Labour’s proposal to impose VAT on private school fees will, we are often warned, lead to state schools becoming overloaded as parents withdraw their children from the independent sector and try to find alternative arrangements. That may turn out to be true in some areas in the short term, but in the longer term there is a different problem facing the state and independent sectors alike: a falling population of school-age children. It isn’t excessive class sizes which threaten to be an issue so much as shrinking classes, leading to school closures and amalgamations with other institutions.
London classrooms appear to be emptying – in 2022, 15.5 per cent of primary school places were unfilled
For nursery and primary schools in England, pupil numbers peaked in 2019. By 2028, according to the government’s projections, pupil numbers will fall a further 207,000 to 4.36 million. That is equivalent to 100 Grange Hills’ worth of pupils simply evaporating over the next four years.
In some areas the fall will be especially precipitous: Lambeth, Hillingdon and Ealing are all expected to lose 15 per cent of their pupils over the next three years. For secondary schools, the demographic trends inevitably follow a few years later. Numbers are expected to be at their lowest in 2026/27.
Much has been written about the deleterious economic effects of an ageing population, as fewer working-age people have to support a still-growing population of retired people – whose state pensions are paid out of current tax revenues.
But for schools, the problem of a shrinking population is arriving much sooner. The background to this is falling birth rates throughout the developed world, and increasingly in developing countries too. Of around 40 countries deemed by the World Bank to be ‘developed’, only one has a Total Fertility Rate – the average number of children born to women during their child-bearing years – above the replacement rate of 2.1. That is Israel, on 2.82. In Britain it is 1.87.
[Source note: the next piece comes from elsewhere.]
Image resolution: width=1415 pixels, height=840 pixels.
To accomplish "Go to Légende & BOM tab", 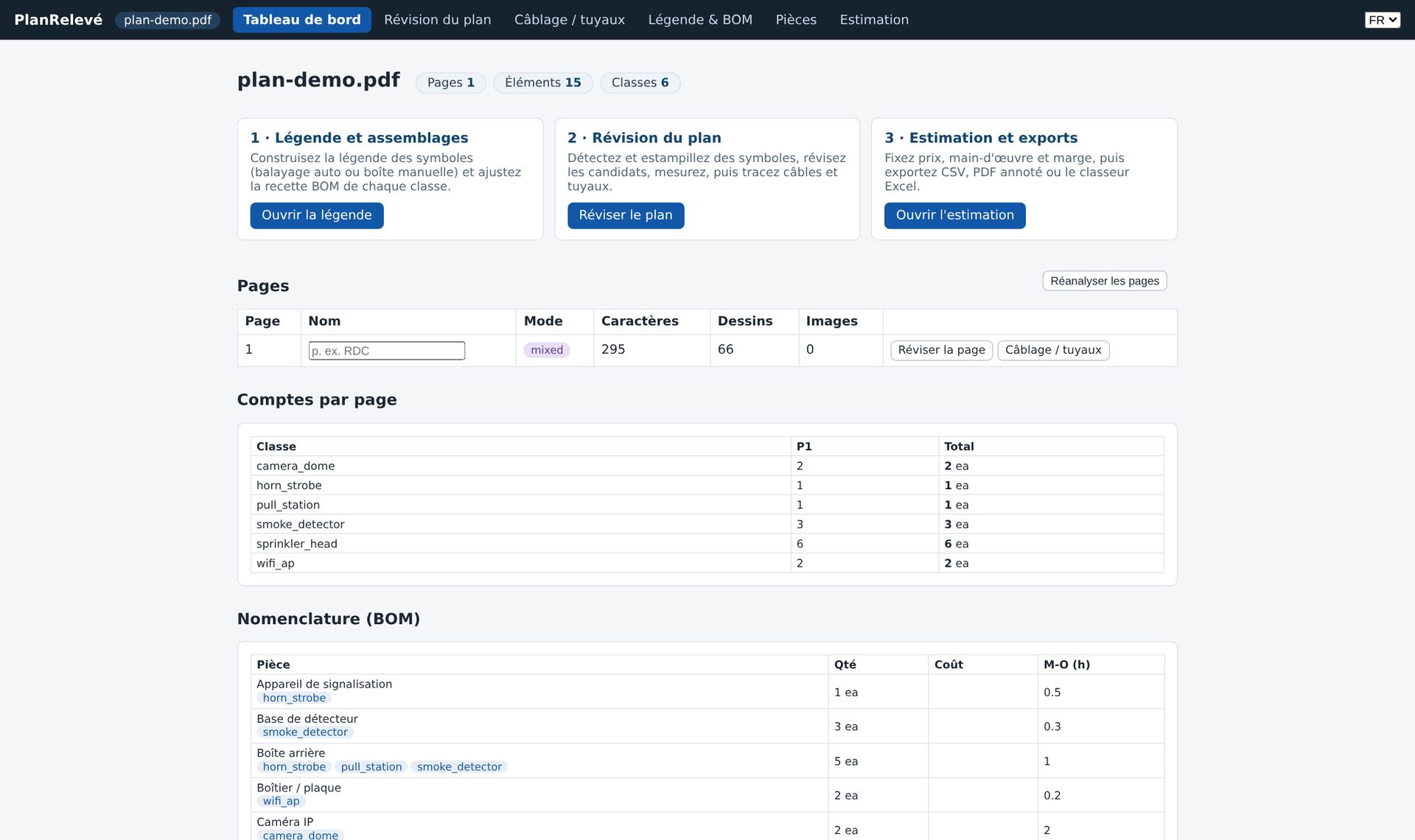I will click(x=699, y=20).
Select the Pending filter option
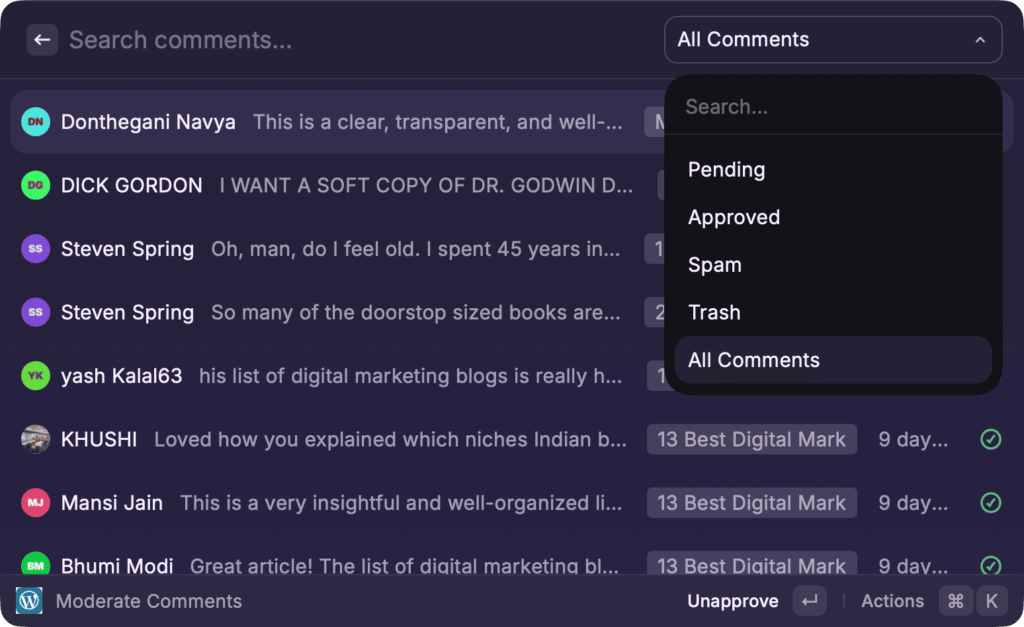Viewport: 1024px width, 627px height. [x=726, y=170]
That overall figure masks the more detailed picture: that the fertility rate is only holding up thanks to a far higher fertility rate among the migrant population. In 2022, 30.3 per cent of births were to mothers who themselves were born outside the UK.
What does this mean for schools? State schools have already seen some closures: the number in London fell by a net 11 between 2020 and 2022, from 2,561 to 2,550. Among those lost are Archbishop Tenison’s School and St Martin-in-the-Fields High School for Girls, both ancient foundations which were run as state academies in their last years. In Lambeth, where both schools were based, there is an additional factor impacting on school rolls: the redevelopment of council estates which had significant numbers of family-sized homes; many of the higher-density replacement flats have one or two bedrooms.
London classrooms appear to be emptying – in 2022, 15.5 per cent of primary school places were unfilled. There are grants available to keep schools with falling rolls open, but that money is only going to go so far. Not every school will be spared like Milburn School in Cumbria, which had 32 pupils on its roll in 2001 but when inspected again in 2020 had just seven, taught by a single teacher. It was then reported to be the smallest school in England, but has evaded closure thanks to its remote location. No urban school is going to be allowed to shrink to that size before the fabled men from the ministry flog off its site to developers.
Nor, indeed, do all remote schools survive the axe. The Skerries School, which served a small group of islands off the Shetlands, made Milburn School look crowded, with a roll down to just three pupils before the Shetland Islands Council called time this summer. From the autumn term pupils will be transferred to a school in Lerwick, the metropolis of the Shetlands. The school has twice been mothballed before, once when it had precisely zero pupils.
Interestingly, the independent sector has avoided the demographic crunch. Apart from a small dip around the ages of seven and eight (the number of seven-year-olds has fallen from 27,424 in 2019 to 26,861 this year), primary, prep and pre-prep schools affiliated to the Independent Schools Council (ISC) have managed to retain stable rolls over the past five years. From age 11 upwards there have been substantial gains in rolls: the number of 15-year-olds at ISC schools grew from 47,740 in 2019 to 53,541 last year. Even so, not all have survived. Falling rolls led to the announcement by Alton School, Hampshire, that it is to close after 86 years.
Given that they only educate 6 per cent of children, the fortunes of independent schools are not exposed so directly to the birth rate as are those of state schools. An independent school can find itself in trouble in spite of a baby boom if it fails to persuade enough parents it is worth spending money on private education over the free-at-the-point-of-delivery state option. Conversely, independent schools can still flourish against a backdrop of falling births if they can grab a larger share of the overall education market.
If all else fails, they have the option of giving themselves up to the state sector. It worked for Liverpool College, according to headmaster Hans van Mourik Broekman, who helped convert the school into a state academy 11 years ago. The increase in pupil numbers, he says, enabled it to start teaching Latin – which it hadn’t done before – and to set up an orchestra.
Falling birth rates are certainly going to claim some casualties among Britain’s schools, state and independent sectors alike. But the victims will not necessarily be the ones you might expect. So long as there is still someone breeding in the neighbourhood, there may yet be ways to keep your school’s doors open.